The task: Please output the entries below without altering a single character.
┄┄┄┄┄┄┄┄┄┄┄┄┄┄┄┄┄┄┄┄
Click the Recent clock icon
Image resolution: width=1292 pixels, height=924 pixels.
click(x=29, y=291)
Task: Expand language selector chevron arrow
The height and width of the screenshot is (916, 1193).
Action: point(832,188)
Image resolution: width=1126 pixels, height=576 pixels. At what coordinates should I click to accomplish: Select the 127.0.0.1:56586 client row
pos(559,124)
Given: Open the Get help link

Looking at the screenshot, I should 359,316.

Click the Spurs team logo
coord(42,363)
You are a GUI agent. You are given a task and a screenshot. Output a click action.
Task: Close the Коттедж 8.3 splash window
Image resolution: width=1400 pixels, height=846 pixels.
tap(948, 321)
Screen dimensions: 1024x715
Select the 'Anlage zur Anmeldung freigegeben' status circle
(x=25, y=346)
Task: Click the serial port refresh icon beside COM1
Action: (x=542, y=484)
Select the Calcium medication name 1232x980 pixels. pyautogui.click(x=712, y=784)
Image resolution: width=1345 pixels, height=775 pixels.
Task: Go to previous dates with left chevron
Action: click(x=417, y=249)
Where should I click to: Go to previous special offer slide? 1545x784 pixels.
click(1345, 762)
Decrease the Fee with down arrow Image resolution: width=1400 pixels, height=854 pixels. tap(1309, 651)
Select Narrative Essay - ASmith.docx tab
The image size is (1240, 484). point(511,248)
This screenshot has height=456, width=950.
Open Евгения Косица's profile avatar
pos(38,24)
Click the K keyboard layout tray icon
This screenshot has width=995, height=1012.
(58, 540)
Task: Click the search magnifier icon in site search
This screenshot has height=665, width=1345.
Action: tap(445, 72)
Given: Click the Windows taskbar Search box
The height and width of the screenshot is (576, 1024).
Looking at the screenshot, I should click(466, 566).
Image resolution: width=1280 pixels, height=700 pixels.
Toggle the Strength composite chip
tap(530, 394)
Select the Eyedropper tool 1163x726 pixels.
┄┄┄┄┄┄┄┄┄┄┄┄┄┄┄┄┄┄┄┄
Answer to the problem:
Click the Recent clock icon
Image resolution: width=1292 pixels, height=924 pixels.
click(x=29, y=291)
Task: Expand language selector chevron arrow
The height and width of the screenshot is (916, 1193).
Action: point(832,188)
Image resolution: width=1126 pixels, height=576 pixels. At what coordinates should I click to accomplish: Select the 127.0.0.1:56586 client row
pos(559,124)
Given: Open the Get help link

Looking at the screenshot, I should 359,316.

Click the Spurs team logo
coord(42,363)
You are a GUI agent. You are given a task and a screenshot. Output a click action.
Task: Close the Коттедж 8.3 splash window
Image resolution: width=1400 pixels, height=846 pixels.
tap(948, 321)
Screen dimensions: 1024x715
Select the 'Anlage zur Anmeldung freigegeben' status circle
(x=25, y=346)
Task: Click the serial port refresh icon beside COM1
Action: (x=542, y=484)
Select the Calcium medication name 1232x980 pixels. pyautogui.click(x=712, y=784)
Image resolution: width=1345 pixels, height=775 pixels.
Task: Go to previous dates with left chevron
Action: click(x=417, y=249)
Where should I click to: Go to previous special offer slide? 1545x784 pixels.
click(1345, 762)
Decrease the Fee with down arrow Image resolution: width=1400 pixels, height=854 pixels. tap(1309, 651)
Select Narrative Essay - ASmith.docx tab
The image size is (1240, 484). point(511,248)
This screenshot has height=456, width=950.
Open Евгения Косица's profile avatar
pos(38,24)
Click the K keyboard layout tray icon
This screenshot has width=995, height=1012.
(58, 540)
Task: Click the search magnifier icon in site search
This screenshot has height=665, width=1345.
Action: tap(445, 72)
Given: Click the Windows taskbar Search box
The height and width of the screenshot is (576, 1024).
Looking at the screenshot, I should click(466, 566).
Image resolution: width=1280 pixels, height=700 pixels.
Toggle the Strength composite chip
tap(530, 394)
Select the Eyedropper tool 1163x726 pixels.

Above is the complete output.